Render the listing as a JSON list of strings with one string per line, starting at its first line and stopping after the line that contains "coord(131,460)". Leave out blank lines and pictures.

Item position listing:
:::
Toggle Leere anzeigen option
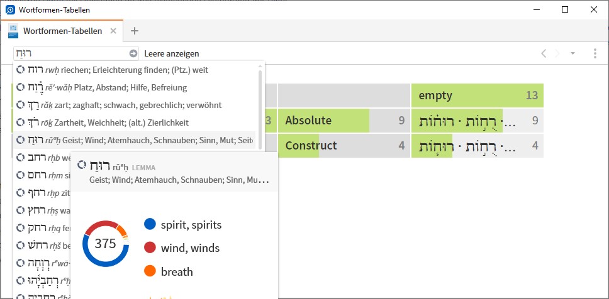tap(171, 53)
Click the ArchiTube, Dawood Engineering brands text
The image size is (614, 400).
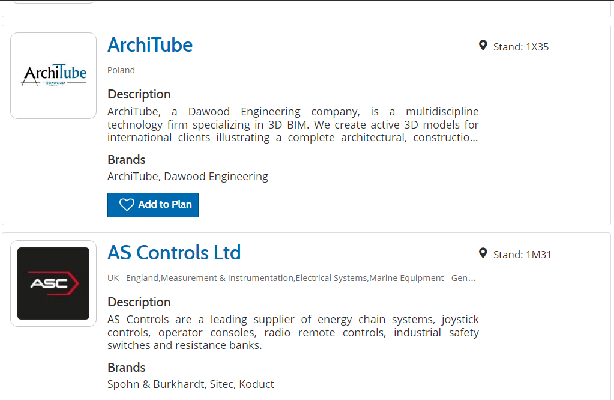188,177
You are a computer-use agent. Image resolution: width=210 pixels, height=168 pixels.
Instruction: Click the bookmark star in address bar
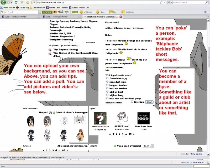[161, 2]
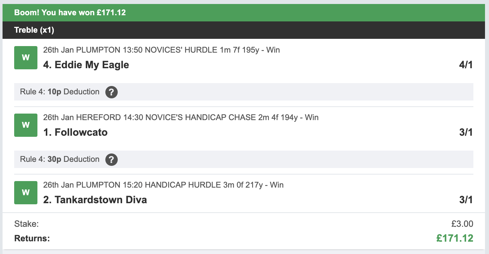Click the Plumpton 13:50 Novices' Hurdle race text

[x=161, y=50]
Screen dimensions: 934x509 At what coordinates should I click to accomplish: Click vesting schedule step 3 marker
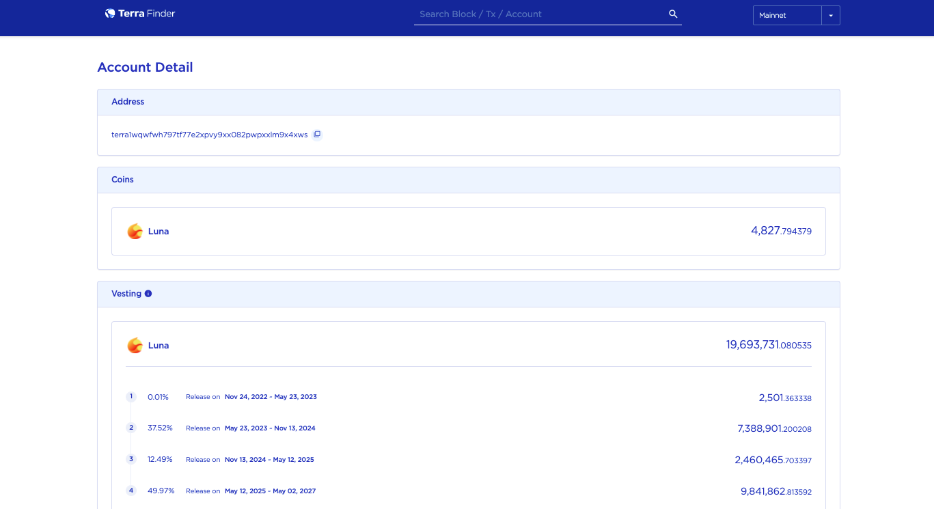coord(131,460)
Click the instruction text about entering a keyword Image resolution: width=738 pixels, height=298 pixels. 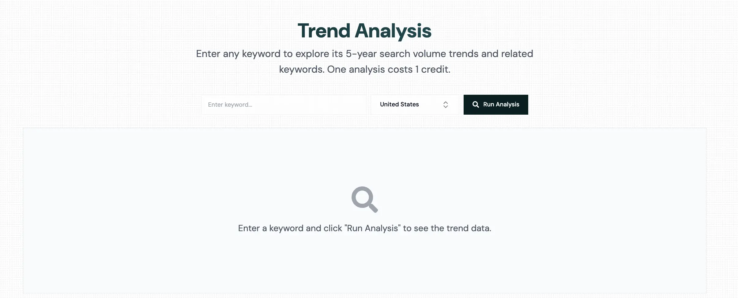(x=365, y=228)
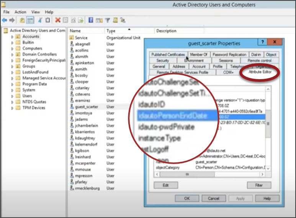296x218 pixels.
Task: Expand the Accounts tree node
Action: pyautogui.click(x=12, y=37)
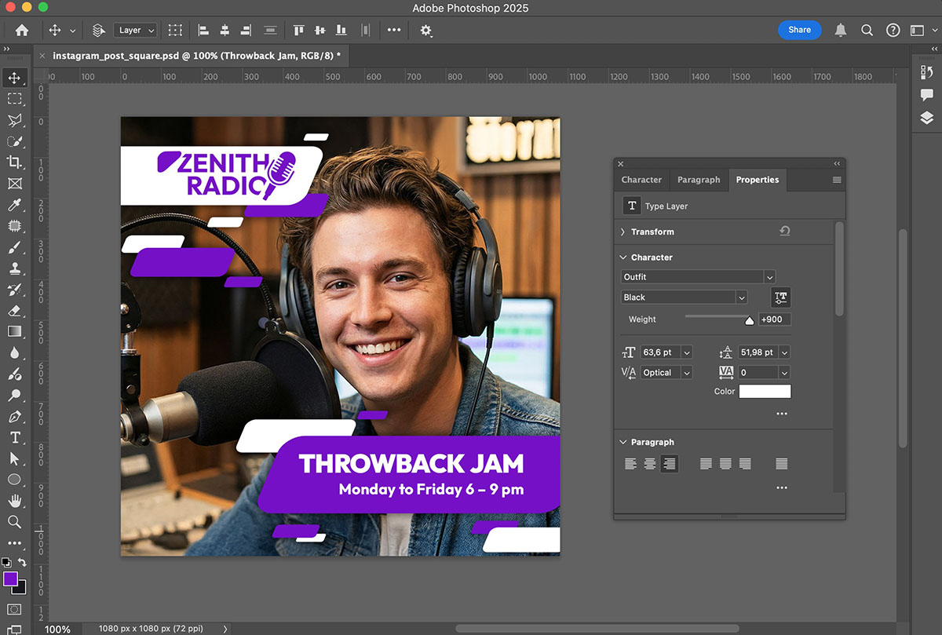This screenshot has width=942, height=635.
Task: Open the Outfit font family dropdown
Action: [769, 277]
:::
Finished exercise:
[
  "Toggle Leere anzeigen option",
  "tap(171, 53)",
  "Click the ArchiTube, Dawood Engineering brands text",
  "The image size is (614, 400).",
  "188,177",
  "You are a computer-use agent. Image resolution: width=210 pixels, height=168 pixels.",
  "Instruction: Click the bookmark star in address bar",
  "[161, 2]",
  "Click the Plumpton 13:50 Novices' Hurdle race text",
  "[x=161, y=50]",
  "Screen dimensions: 934x509 At what coordinates should I click to accomplish: Click vesting schedule step 3 marker",
  "coord(131,460)"
]